Une récente étude de la diretion de la recherche, des études, de l’évaluation et des statistiques au ministère de la santé (Drees) a interrogé 40 000 personnes montre qu’un rendez-vous sur deux avec un médecin généraliste est obtenu en moins de deux jours.
Mais le délais d’attente dépasse deux mois en ophtalmologie, dermatologie, cardiologie, gynécologie et rhumatologie.
Ces délais sont bien moindres quand la demande de rendez-vous est liée à l’apparition ou à l’aggravation de symptômes. Chez le médecin généraliste, la moitié des prises de contact aboutissent à un rendez-vous dans la journée en cas d’apparition ou d’aggravation de symptômes, contre 6 jours pour un contrôle périodique.
Mais la Drees pointe des temps d’attente plus longs dans les communes où l’accessibilité géographique aux professionnels de santé est faible, notamment dans les petits et moyens pôles et dans les communes hors influence des pôles. Voir l’étude en ligne.

Planifier, anticiper


Pour assurer un rendez-vous avec un praticien mieux vaut donc s’y prendre à l’avance. Dès la sortie d’hospitalisation, par exemple, pour des examens complémentaires : les spécialistes sont souvent plus rapidement accessibles en ville” qu’à l’hôpital.
Pour les renouvellements d’ordonnance et les examens annuels chez le dentiste, le gynécologue, le radiologue (mammographie) notamment, mieux vaut planifier ces rendez-vous d’un mois, d’un semestre ou d’une année sur l’autre.
Ces contrôles réguliers et pris en charge permettront souvent d’éviter des soins plus lourds s’ils sont pris en charge tardivement.

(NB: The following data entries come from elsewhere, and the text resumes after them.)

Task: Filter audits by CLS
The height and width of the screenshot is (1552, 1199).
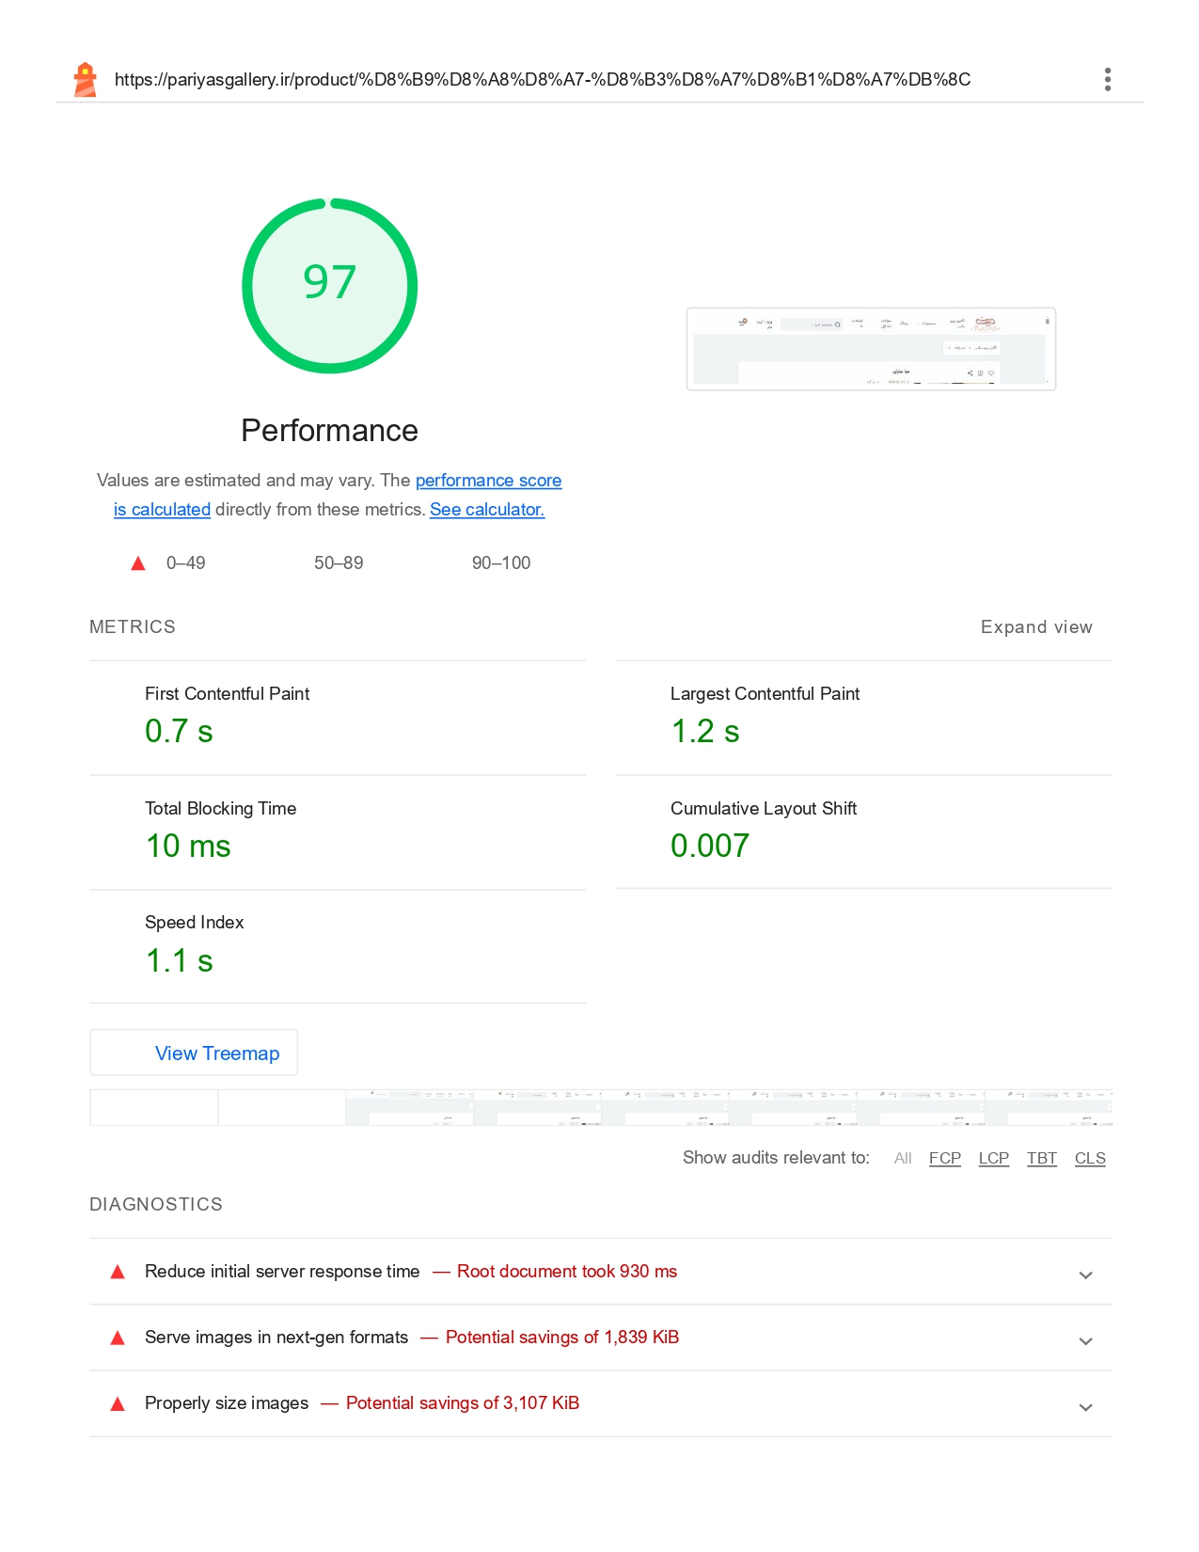Action: coord(1089,1158)
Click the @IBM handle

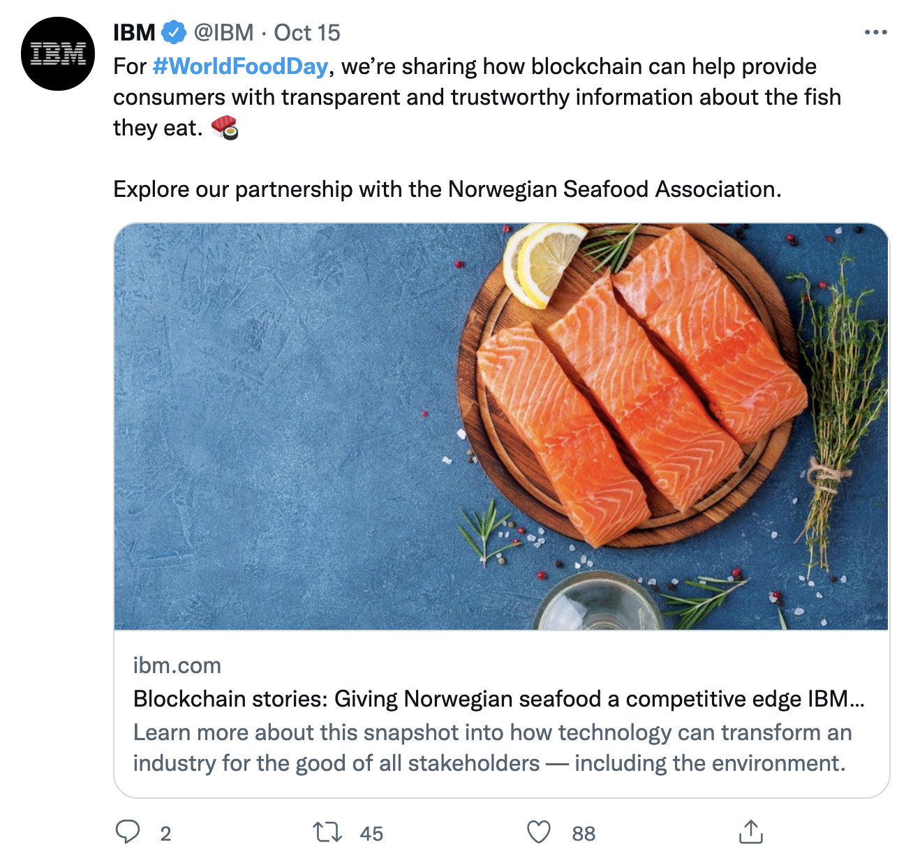tap(223, 32)
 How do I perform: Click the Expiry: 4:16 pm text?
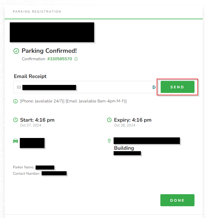pos(133,120)
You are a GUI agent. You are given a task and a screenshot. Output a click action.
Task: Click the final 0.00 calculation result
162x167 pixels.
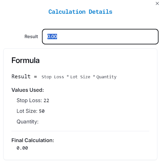22,148
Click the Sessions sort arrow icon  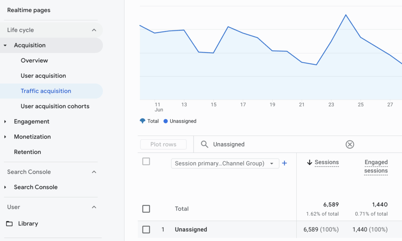tap(309, 162)
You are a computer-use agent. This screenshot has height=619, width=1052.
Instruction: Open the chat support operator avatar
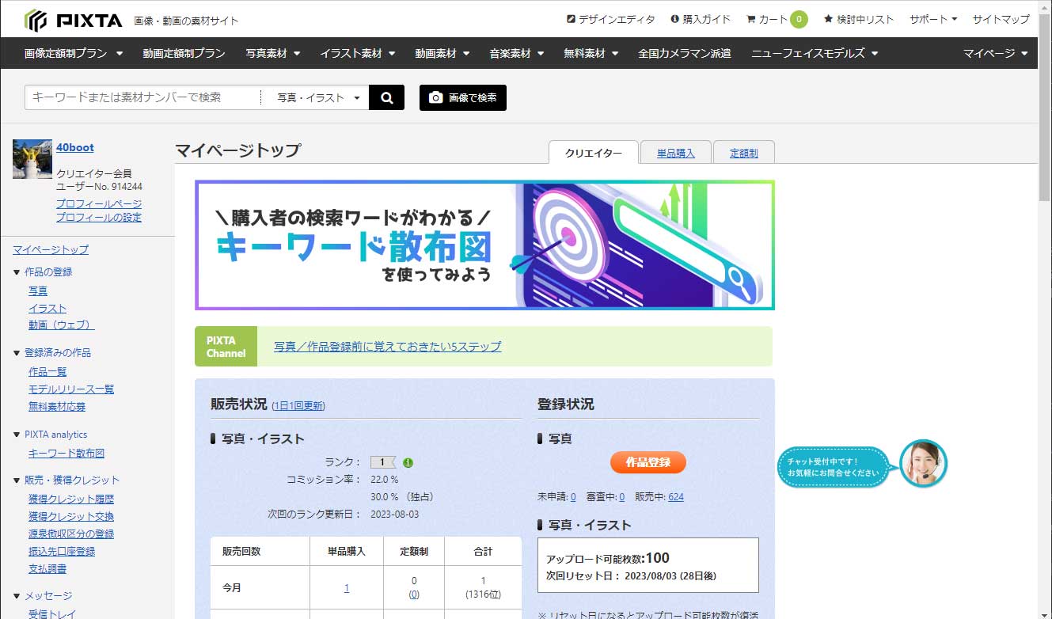(x=923, y=464)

Maisons de santé pluri-professionnelle (MSP) téléconsultation, télémédecine


Pour attirer les médecins et renforcer l’accès aux soins, l’Assurance Maladie et les collectivités locales cherchent à ouvrir des Maisons de santé pluri-professionnelles composées de plusieurs professionnels de santé libéraux, a minima deux médecins généralistes et un infirmier.
Le partage de l’information médicale reste un enjeu avec des systèmes sécurisés jusque la téléconsultation en ligne (selon certaines conditions) et l’accès à des spécialistes via des services de télémédecine en Ehpad notamment.